What I've been reading this week

Last week was a bit of a busy one, but I still had chance for a bit of reading. Here’s a brief roundup of stories from the TMT industry that caught my eye.

This week: Google vs Facebook in Internet Risk, goodbye Google TV, cars drive themselves (but not in Canada), kids break Murdoch’s tabs

Traditional business models

FT says that its print product will henceforth derive from the digital. I’m not so sure that’s really practical. There’s a big difference between the fast twitch, unlimited word count world of the web and the more structured, quality-first print product. There’ll be two newsrooms for a long time yet.

BT bows to the inevitable and goes back into mobile. I think they’ll do well, since BT Retail has seemingly figured out how to do product marketing. Bad signs for O2 though, who now have the poorest spectrum asset in the UK and seem to be going backwards from a proposition perspective.

Goodbye Google TV. Sure this was the future two years ago?
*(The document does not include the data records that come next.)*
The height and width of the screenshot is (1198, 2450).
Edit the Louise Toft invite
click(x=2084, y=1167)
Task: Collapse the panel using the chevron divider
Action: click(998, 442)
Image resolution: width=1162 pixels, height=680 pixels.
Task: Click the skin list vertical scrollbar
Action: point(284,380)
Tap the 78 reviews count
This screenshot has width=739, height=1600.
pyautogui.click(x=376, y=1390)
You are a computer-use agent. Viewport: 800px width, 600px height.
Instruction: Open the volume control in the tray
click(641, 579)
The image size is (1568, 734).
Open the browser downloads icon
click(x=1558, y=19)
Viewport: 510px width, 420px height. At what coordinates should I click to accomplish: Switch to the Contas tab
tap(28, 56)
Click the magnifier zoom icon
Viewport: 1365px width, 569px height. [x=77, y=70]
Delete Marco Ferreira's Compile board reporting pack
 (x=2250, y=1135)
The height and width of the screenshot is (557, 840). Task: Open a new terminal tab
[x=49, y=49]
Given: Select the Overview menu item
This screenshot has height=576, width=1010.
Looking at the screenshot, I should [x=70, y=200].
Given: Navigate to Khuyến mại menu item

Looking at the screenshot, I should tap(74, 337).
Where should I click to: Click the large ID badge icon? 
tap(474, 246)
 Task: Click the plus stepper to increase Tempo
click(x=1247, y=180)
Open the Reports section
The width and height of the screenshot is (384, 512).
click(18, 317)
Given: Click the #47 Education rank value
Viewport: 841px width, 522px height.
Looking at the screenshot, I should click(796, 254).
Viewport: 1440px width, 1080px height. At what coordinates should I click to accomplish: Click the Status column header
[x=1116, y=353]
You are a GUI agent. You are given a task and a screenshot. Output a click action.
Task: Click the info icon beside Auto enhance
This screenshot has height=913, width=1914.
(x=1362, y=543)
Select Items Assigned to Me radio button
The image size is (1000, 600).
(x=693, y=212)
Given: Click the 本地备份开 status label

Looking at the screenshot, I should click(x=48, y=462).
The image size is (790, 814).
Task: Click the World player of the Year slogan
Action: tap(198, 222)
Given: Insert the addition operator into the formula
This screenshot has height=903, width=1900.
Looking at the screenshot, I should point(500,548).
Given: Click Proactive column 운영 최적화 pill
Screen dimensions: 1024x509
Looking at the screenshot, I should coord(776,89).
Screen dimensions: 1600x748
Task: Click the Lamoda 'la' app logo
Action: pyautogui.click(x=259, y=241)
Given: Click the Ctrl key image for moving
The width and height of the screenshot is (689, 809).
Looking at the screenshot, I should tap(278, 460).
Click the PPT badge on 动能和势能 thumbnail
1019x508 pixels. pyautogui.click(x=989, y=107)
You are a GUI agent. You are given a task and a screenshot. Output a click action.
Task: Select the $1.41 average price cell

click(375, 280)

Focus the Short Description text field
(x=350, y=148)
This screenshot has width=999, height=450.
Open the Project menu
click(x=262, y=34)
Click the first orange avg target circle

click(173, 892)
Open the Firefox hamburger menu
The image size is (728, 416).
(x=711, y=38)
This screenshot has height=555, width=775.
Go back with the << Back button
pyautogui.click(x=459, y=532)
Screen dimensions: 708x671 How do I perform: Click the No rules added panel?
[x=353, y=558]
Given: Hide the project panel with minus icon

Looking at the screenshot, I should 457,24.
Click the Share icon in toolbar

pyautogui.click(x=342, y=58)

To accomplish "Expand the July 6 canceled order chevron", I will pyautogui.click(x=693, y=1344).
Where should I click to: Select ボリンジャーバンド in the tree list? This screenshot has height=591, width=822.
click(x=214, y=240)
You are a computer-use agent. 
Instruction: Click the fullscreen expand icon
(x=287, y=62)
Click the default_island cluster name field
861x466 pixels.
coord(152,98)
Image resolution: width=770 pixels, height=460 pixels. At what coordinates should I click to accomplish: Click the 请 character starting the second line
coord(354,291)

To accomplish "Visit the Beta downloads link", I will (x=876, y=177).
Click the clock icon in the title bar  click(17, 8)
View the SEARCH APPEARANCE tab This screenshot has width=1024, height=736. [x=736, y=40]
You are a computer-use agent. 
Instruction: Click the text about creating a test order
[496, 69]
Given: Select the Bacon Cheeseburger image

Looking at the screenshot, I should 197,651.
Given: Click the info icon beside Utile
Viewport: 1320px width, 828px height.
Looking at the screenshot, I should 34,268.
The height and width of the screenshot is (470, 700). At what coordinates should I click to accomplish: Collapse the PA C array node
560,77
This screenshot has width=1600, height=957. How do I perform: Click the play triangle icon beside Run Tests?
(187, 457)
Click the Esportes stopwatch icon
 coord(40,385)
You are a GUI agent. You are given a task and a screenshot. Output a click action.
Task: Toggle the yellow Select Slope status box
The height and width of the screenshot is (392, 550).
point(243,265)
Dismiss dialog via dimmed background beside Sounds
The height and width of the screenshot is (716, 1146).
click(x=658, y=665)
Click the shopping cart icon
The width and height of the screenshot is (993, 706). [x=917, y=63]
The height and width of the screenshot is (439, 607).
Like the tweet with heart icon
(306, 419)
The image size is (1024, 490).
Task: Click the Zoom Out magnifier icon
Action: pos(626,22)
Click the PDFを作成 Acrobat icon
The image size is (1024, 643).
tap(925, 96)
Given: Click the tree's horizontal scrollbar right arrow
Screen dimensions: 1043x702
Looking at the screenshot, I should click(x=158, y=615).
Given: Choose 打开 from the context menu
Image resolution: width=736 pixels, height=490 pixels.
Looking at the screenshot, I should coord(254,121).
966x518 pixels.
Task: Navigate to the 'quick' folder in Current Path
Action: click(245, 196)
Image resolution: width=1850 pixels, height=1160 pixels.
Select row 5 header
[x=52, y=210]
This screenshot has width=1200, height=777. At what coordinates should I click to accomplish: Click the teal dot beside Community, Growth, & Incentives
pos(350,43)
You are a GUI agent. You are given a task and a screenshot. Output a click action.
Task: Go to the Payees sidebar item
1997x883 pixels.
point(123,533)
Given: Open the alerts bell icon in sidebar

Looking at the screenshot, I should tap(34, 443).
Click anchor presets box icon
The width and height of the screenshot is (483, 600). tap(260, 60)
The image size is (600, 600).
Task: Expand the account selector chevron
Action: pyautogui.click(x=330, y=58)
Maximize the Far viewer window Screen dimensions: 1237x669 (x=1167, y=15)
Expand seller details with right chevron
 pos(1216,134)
You don’t need a PC to do real work… especially if it’s as bad as the one I have to suffer on a daily basis.

New business models

Great little graphic showing the most visited website by country. Note how popular Facebook is… although not in the major Internet geographies.

Amazon has bought education startup tenmarks for an undisclosed sum. Given the giant retailers publishing aspirations, this makes a lot of sense.

First deployments of Newscorp’s Amplify education tablet show that kids break them. A lot. Um – are we surprised by this? Perhaps some ruggedisation is required?

Study on brands’ social engagement shows that consumers want openness and honesty, not the ability to share brand-related stuff with each other. That was my supposition. Useful to have it confirmed!


A nice summary of how optical sensors can be used for non-invasive monitoring of various chemicals in the human body. In combination with wearables, this would really enhance the potential of wearable technology.

Autonomous vehicles are the future, particularly in long range, low involvement applications like road trains. This article suggests that Canada needs to accelerate its progress in this area.

Toyota is the latest auto manufacturer to launch a practicable self-driving demonstrator. The key technology here is co-operative cruise control, which synchronises multiple vehicles’ speed. Since it’s speed differentials (often very big ones!) that result in accidents, cause traffic jams and consume fuel, multiple manufacturers working on an interoperable system would be hugely beneficial. I doubt they will. Perhaps the EU should make it mandatory for all cars to have a system fitted…

…we’d just need to convince people to trust the cars. Self-evident, really.

Sprayable energy? I really hope this is some sort of fakery…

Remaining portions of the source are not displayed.